------ Dataset excerpts ------

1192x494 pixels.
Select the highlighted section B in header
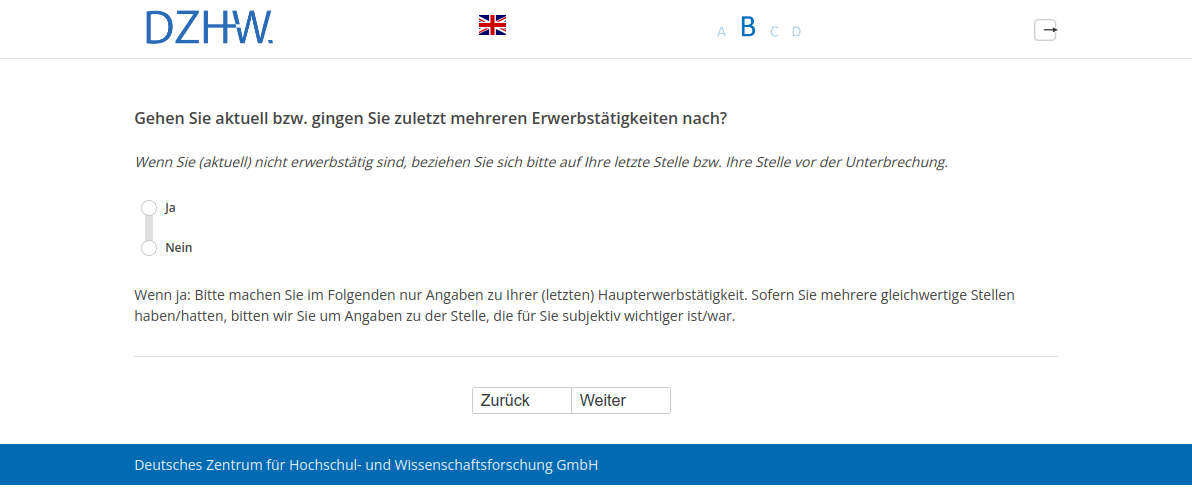pos(748,28)
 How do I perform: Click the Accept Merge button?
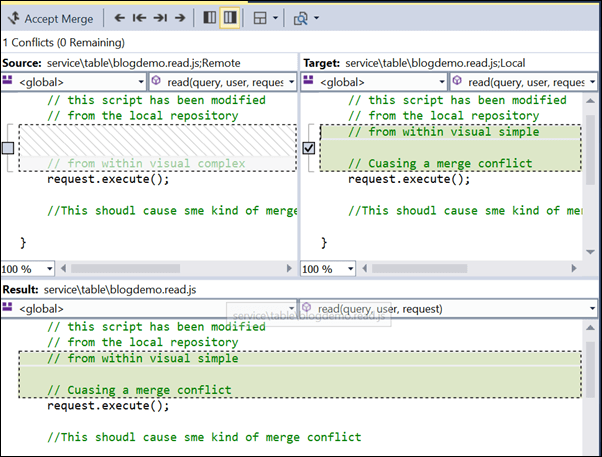[50, 18]
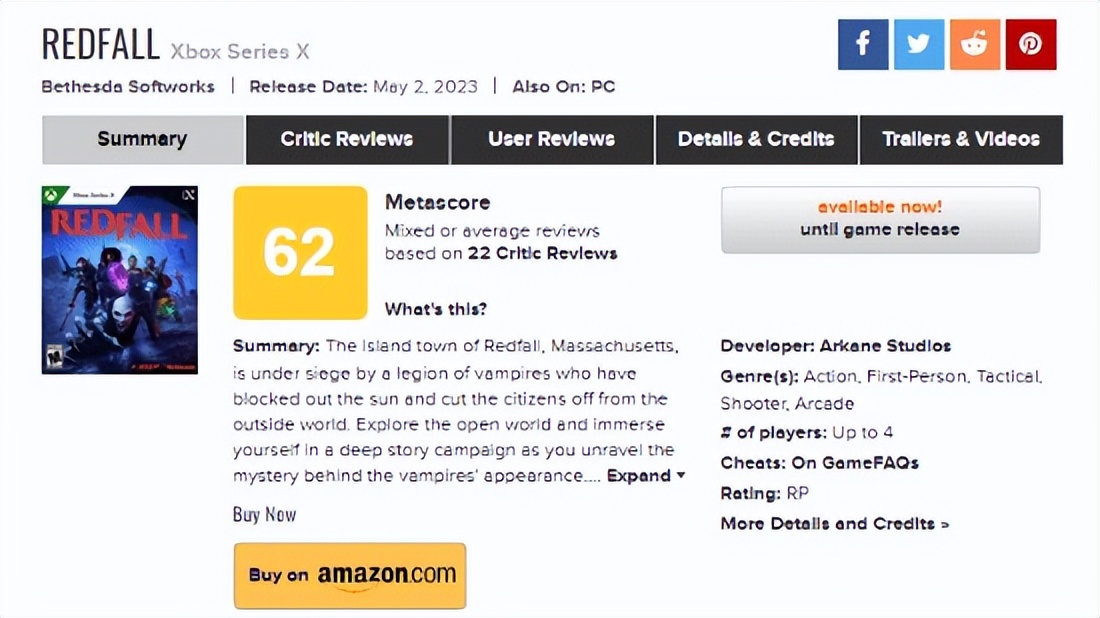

------

→ Assignment
For every entry, return its exact wording and leave out any image.

→ Task output
1192x494 pixels.
Select the highlighted section B in header
pos(748,28)
 How do I perform: Click the Accept Merge button?
[50, 18]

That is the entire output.